There is a raw elegance to physical and emotional desolation, and primitive beauty in stark ravenous climates and landscapes. The same can be said of The Child Must Die, the new album from Nihilistinen Barbaarisuus which involves all across seven cold and uncompromisingly atmospheric soundscapes. The band’s previous releases have already explored similar ravenous climes, but as good as they were they all dramatically pale up against the Philadelphia duo’s new offering.
Nihilistinen Barbaarisuus first unleashed their sonic corruption in 2012, the band originally a trio going on to release a self-titled demo that first year and the attention sparking debut album Synkkä Tuuli in 2013. Personnel exits left original guitarist Mika Mage the band’s sole member and the creator of the Väinämöinen EP which immersed further into cold and barren yet inciting aural scenery inspired by his Finnish heritage and the Scandinavian black metal scene. Now with vocalist Joel Robert Thompson (Omelas) alongside Mage (Lawrence’s Creation), Nihilistinen Barbaarisuus return to those biting cold, vast wastelands with The Child Must Die but also with a new power and invention which pushes a promising project into a force coming of age in the extreme metal scene.
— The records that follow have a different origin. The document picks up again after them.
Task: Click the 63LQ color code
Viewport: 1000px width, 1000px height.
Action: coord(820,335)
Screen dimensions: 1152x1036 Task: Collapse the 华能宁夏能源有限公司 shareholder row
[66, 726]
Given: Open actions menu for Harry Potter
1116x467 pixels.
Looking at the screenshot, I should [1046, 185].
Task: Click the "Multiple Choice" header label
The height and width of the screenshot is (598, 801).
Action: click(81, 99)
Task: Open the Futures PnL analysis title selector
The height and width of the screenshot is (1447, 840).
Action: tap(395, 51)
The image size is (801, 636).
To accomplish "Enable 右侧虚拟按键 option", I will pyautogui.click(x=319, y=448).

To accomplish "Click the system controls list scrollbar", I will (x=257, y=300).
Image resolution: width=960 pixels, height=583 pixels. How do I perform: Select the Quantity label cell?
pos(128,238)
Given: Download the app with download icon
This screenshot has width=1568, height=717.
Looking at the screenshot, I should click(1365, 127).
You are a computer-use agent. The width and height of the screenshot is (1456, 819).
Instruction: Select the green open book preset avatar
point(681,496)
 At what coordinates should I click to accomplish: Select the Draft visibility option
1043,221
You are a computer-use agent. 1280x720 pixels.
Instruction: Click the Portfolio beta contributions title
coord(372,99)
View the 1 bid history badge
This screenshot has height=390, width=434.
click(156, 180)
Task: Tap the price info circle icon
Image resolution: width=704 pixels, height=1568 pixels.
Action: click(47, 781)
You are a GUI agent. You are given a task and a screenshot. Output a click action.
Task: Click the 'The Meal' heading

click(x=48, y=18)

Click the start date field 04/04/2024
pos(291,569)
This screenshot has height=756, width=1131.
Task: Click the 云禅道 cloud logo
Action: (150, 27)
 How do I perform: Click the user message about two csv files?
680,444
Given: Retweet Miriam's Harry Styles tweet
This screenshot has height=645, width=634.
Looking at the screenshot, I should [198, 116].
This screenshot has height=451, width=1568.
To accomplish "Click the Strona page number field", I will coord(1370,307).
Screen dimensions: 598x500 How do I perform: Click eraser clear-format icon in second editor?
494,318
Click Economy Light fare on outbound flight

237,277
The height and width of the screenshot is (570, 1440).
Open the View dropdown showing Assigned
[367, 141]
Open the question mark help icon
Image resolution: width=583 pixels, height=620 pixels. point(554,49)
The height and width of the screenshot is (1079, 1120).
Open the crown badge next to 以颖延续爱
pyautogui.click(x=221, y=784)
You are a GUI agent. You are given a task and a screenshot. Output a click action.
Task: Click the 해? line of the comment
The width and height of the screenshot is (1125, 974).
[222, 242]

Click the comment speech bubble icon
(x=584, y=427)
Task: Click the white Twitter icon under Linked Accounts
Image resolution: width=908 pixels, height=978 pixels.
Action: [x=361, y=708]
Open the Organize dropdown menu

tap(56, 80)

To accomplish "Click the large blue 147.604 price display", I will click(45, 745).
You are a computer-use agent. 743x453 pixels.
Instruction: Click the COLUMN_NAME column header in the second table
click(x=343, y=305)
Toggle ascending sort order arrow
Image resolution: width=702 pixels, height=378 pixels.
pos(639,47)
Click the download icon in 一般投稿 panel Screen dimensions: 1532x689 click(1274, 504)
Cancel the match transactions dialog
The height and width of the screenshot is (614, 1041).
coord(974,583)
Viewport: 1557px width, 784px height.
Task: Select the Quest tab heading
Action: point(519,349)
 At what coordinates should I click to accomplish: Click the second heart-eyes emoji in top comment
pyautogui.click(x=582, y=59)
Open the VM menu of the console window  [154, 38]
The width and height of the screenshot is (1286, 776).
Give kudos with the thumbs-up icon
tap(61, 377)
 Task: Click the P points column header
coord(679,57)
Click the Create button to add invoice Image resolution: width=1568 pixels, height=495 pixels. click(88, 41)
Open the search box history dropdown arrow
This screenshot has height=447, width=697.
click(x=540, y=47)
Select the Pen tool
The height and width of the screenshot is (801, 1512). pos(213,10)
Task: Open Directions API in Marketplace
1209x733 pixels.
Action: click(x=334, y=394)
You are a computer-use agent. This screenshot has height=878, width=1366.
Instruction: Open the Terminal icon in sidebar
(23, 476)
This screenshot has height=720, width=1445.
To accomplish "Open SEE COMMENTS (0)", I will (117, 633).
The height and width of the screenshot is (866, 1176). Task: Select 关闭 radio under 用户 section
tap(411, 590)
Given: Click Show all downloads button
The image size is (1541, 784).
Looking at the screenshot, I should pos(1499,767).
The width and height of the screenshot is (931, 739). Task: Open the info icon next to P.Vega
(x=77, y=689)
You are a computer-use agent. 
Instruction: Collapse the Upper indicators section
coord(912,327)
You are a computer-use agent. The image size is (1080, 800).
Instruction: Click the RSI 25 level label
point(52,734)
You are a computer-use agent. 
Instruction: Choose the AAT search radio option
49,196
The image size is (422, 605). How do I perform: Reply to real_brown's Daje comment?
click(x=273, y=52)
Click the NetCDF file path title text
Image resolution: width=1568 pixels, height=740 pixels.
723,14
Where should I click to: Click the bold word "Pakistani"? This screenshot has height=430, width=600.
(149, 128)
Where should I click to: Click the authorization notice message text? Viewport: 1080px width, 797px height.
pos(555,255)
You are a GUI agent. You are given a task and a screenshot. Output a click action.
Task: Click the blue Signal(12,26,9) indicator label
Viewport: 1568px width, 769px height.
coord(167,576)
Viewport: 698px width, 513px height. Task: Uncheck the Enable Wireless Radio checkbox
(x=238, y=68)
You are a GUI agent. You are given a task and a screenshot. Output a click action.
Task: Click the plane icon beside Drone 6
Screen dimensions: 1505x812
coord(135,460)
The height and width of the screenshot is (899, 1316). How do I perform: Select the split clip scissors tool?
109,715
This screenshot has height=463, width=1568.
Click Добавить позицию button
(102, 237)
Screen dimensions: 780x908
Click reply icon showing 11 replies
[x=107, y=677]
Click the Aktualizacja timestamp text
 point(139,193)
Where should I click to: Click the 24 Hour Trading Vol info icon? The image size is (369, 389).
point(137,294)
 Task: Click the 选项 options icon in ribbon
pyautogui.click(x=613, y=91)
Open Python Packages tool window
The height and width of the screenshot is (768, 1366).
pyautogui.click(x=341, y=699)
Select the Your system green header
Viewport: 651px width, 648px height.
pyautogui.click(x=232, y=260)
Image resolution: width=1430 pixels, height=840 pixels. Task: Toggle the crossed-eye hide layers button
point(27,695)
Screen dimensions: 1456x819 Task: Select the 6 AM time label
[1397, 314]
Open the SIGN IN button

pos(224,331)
Based on The Kalevala, a 19th-century Finnish piece of poetry and with its lyrics adapted directly from the national epic by Mage and Thompson, The Child Must Die immediately submerges the senses with its opener in a pestilential, plague like swarm of riffs bound in alluring grooves. Wondrous Sampo quickly and persistently expands that initial rush; band and album unveiling a far more mature and dynamic weave of textures and sonic flavours than seen from them before. From composing and sound to technical expression and production, the release is an immense step up from, as mentioned, the bands previously impressing propositions. It still retains the raw and caustic quality of those early songs but instead of polishing them as many would have done, simply weaves them into a magnetic tapestry of enchanting and melancholic beauty. Guest keys from Lawrence Wallace virtually swim across the senses, every melodic wave offering a balm but equally an enhancement to the infertile and forbidding landscape engulfing the imagination and coloured ravenously by the raw throat scarring squalls of Thompson.
It is a fascinating start to the album quickly surpassed by its title track. An opening caress of guitar melody within a gentle kiss of keys is bewitching but finds itself soon overwhelmed by a torrent of riffs led by the vicious beats of guest drummer Jeff Willet. Like a consuming cloud with scourge like intent, the corrosive weight and intensity of the song sweeps all before it, but keeping hope a ripe possibility keys and melodies ignite the surrounding shadows simultaneously. It is a hellacious tempest when bearing its soul, but masterfully top and tailed by the warm kiss which began it all.
Let Them Perish comes next, its initial presence and nature a predatory stalking of ears which is almost sizing up the terrain before uncaging another frost encrusted, grimly lit and harrowing swamp of emotion and sound. The track epitomises the new stature and depth of the Nihilistinen Barbaarisuus invention, every unholy and rabid persecution of the senses comes with layers of contradictory but complementing radiance and melodic imagination. This lifts the fiercest atmospheres and darkest ambiences, never derailing their toxic rabidity but providing pocket oases to cling to in the face of the piercing sonic storms.
Feast Of the North Farm is amongst the most ruinous and frigid proposals of sound and emotive scenery on the album but its sonic swing and frosty, but inviting grooves spiced with symphonic seeded luminance, gives it an invitation impossible to resist whilst Amidst the Waves creeps into an even more hostile and erosive climate with the tones of Thompson bordering on insidious at times, the music too. It all leads to a resonating melodic flirtation of a finale though and another compelling incitement within The Child Must Die.
The crushing atmosphere and suffocating weight of Väinämöinen surrounds the listener next but again keys and the persistently impressive enterprise and craft of Mage’s imagination radiates a celestial heat and resolve onto the dead terrain. It enthrals from start to finish, the bass standing like Canute against bitter waves just one thrilling twist in the unrelenting sonic and intensive deluge; just a shame the tracks is closed with a fade-out.
Completed by the spellbinding instrumental The Night She Died, Mage simply owning ears and thoughts with his nimble creative fingers, The Child Must Die is an inescapable declaration that Nihilistinen Barbaarisuus is inventively and imaginatively ready to join the frontline of ambient fuelled black metal, and give a great many current exponents a real run for their money. We will say it again; Nihilistinen Barbaarisuus has come of creative age and in turn given metal a new cold feast to devour with The Child Must Die.